脾臓さんは、控えめで聞き上手。免疫細胞たちの調整役として、今日も会議室を取りまとめている。しかし、免疫の現場はいつも大混雑。新人抗体の暴走、古株マクロファージの愚痴、過労気味のリンパ球たち、外敵の侵入による緊急召集――混乱の種は尽きない。脾臓さんはトラブルを一つずつ静かに処理しながらも、内心では“怒り”を重ねている。

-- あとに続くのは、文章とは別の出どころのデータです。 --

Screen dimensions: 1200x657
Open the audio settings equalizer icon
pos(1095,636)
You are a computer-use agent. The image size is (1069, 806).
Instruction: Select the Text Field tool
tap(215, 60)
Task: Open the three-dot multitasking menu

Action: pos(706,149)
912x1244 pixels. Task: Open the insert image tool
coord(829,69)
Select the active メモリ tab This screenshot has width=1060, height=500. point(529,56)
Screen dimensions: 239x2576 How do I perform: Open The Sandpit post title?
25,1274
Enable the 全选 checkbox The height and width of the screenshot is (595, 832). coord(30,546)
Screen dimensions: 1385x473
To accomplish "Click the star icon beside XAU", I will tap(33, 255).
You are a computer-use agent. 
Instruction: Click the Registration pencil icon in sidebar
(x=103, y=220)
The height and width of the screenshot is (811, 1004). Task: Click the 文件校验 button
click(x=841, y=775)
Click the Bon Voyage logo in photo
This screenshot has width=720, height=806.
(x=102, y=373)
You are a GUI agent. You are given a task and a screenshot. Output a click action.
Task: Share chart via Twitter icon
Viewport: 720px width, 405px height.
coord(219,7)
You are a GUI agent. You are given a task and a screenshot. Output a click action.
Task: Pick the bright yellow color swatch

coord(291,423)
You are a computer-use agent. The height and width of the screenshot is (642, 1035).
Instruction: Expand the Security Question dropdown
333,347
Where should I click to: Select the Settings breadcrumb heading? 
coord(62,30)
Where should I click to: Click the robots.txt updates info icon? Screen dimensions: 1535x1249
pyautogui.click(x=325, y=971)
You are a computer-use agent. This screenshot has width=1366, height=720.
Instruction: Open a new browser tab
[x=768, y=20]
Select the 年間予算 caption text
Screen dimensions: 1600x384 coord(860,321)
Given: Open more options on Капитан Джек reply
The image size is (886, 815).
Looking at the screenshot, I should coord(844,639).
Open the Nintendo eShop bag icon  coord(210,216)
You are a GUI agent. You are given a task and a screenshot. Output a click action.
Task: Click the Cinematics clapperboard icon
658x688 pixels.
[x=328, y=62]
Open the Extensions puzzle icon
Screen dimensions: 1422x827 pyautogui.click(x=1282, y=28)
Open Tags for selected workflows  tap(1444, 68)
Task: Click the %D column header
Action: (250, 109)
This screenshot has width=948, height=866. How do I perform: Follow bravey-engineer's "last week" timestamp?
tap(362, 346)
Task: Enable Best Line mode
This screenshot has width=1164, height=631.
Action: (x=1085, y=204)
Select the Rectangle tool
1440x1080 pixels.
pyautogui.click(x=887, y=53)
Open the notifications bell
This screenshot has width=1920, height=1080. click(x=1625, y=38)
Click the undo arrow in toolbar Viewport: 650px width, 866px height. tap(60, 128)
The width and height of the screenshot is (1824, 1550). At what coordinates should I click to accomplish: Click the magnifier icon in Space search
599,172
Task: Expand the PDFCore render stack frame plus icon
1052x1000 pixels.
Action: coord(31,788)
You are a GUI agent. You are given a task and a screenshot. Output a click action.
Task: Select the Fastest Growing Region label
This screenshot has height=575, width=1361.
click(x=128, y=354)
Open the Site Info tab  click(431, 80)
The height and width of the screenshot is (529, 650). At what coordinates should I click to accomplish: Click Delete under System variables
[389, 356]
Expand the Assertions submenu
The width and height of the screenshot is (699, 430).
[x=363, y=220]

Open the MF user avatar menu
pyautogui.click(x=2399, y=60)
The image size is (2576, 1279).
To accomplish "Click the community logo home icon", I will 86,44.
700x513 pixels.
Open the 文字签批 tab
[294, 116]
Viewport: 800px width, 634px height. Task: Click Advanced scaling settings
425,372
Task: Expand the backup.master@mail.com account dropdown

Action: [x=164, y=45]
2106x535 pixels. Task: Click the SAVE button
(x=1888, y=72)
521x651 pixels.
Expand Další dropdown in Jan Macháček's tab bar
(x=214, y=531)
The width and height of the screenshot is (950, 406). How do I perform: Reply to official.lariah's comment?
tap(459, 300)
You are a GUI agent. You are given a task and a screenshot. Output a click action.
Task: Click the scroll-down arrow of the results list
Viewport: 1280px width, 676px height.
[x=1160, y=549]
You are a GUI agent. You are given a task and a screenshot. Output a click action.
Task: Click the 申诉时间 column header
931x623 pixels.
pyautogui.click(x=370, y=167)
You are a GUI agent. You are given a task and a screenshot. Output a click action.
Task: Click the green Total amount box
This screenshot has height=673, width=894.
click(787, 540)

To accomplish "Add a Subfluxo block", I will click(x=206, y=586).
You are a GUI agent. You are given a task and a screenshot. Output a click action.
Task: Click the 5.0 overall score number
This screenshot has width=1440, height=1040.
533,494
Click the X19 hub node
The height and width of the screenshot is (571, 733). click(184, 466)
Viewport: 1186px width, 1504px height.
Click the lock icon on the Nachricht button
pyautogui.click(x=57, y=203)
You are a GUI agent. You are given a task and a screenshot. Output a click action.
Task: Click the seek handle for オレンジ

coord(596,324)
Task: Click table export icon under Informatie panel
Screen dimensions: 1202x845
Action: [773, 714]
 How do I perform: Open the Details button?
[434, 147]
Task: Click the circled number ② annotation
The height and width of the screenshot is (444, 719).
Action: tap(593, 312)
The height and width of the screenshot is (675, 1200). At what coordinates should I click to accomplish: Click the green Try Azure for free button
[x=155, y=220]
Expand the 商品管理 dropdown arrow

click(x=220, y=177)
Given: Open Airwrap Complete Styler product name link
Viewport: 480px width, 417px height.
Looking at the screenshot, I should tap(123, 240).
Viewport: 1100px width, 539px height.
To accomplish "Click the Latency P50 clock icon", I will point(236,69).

だが、その怒りは爆発しない。脾臓さんは知っているのだ。怒りは敵ではなく、守る力の一部だということを。だからこそ、彼女は怒りを押し殺すのではなく、静かに整え、小さな火を灯すように使っていく。読者は、脾臓さんのその姿を通じて「怒りの扱い方」を自然と学んでいくことになる。

ポポッ🕊✨
(そのイライラ、性格やなくて“守ろうとした結果の熱”かもしれんで)

物語には、いつものお騒がせメンバーも登場する。ポコリスは会議室の空気を読まずに爆笑を巻き起こし、腸子ちゃんは発酵の都合で遅刻し、膵臓くんは血糖変動のせいでテンパり気味。そんな仲間たちのドタバタと共に、脾臓さんの“静かすぎる怒り”がふと浮かび上がる瞬間がある。
それは、感情の奥にある本音が照らし出される一瞬でもある。

本書のテーマは「怒りは乱れではなく、調整のサイン」である。
免疫の仕事が忙しいとき、人間の心もざわつく。集中できない、何気ない一言で傷つく、やけに疲れやすい――それらは性格の弱さではなく、脾臓さんが“オーバーワーク中”なだけかもしれない。身体の世界と心の世界をつなぐように、物語はそっと寄り添う。

怒りという感情は、本来とても静かなものだ。叫び声よりも、胸の奥でくすぶる熱のほうが、よほど本質的である。その熱を見失わないことが、自己調整の第一歩となる。本書は、脾臓さんの静かで丁寧な怒りを通して、「大人の感情の扱い方」をユーモラスに、しかし確かな洞察とともに描き出している。

読み終えるころには、きっと脾臓さんに共感している自分に気づくはずだ。
「こんなに耐えて、こんなに支えてくれて、ありがとう」
そう思わず言いたくなる、小さくて大きな働き者の物語である。